Activity ->
Quote the listing below word for word, stopping after the line that contains "Share [button] (38, 1146)".

Given data ->
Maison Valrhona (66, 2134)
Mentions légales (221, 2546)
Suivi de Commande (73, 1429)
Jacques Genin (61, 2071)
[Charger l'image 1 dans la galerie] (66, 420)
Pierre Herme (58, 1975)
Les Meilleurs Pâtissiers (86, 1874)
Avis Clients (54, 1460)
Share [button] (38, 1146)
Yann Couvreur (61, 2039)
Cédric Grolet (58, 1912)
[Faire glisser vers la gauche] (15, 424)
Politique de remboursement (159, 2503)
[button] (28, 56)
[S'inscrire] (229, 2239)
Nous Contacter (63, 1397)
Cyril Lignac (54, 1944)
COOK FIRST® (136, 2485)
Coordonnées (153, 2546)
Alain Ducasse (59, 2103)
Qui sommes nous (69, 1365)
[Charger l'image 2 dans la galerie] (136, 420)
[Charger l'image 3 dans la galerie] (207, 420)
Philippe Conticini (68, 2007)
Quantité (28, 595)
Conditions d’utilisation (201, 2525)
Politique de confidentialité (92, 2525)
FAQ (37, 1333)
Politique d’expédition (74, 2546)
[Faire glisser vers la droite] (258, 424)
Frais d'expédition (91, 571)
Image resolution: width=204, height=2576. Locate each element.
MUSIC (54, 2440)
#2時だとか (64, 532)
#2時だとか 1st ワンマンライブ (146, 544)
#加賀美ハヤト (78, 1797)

Result of this exercise ->
Maison Valrhona (66, 2134)
Mentions légales (221, 2546)
Suivi de Commande (73, 1429)
Jacques Genin (61, 2071)
[Charger l'image 1 dans la galerie] (66, 420)
Pierre Herme (58, 1975)
Les Meilleurs Pâtissiers (86, 1874)
Avis Clients (54, 1460)
Share [button] (38, 1146)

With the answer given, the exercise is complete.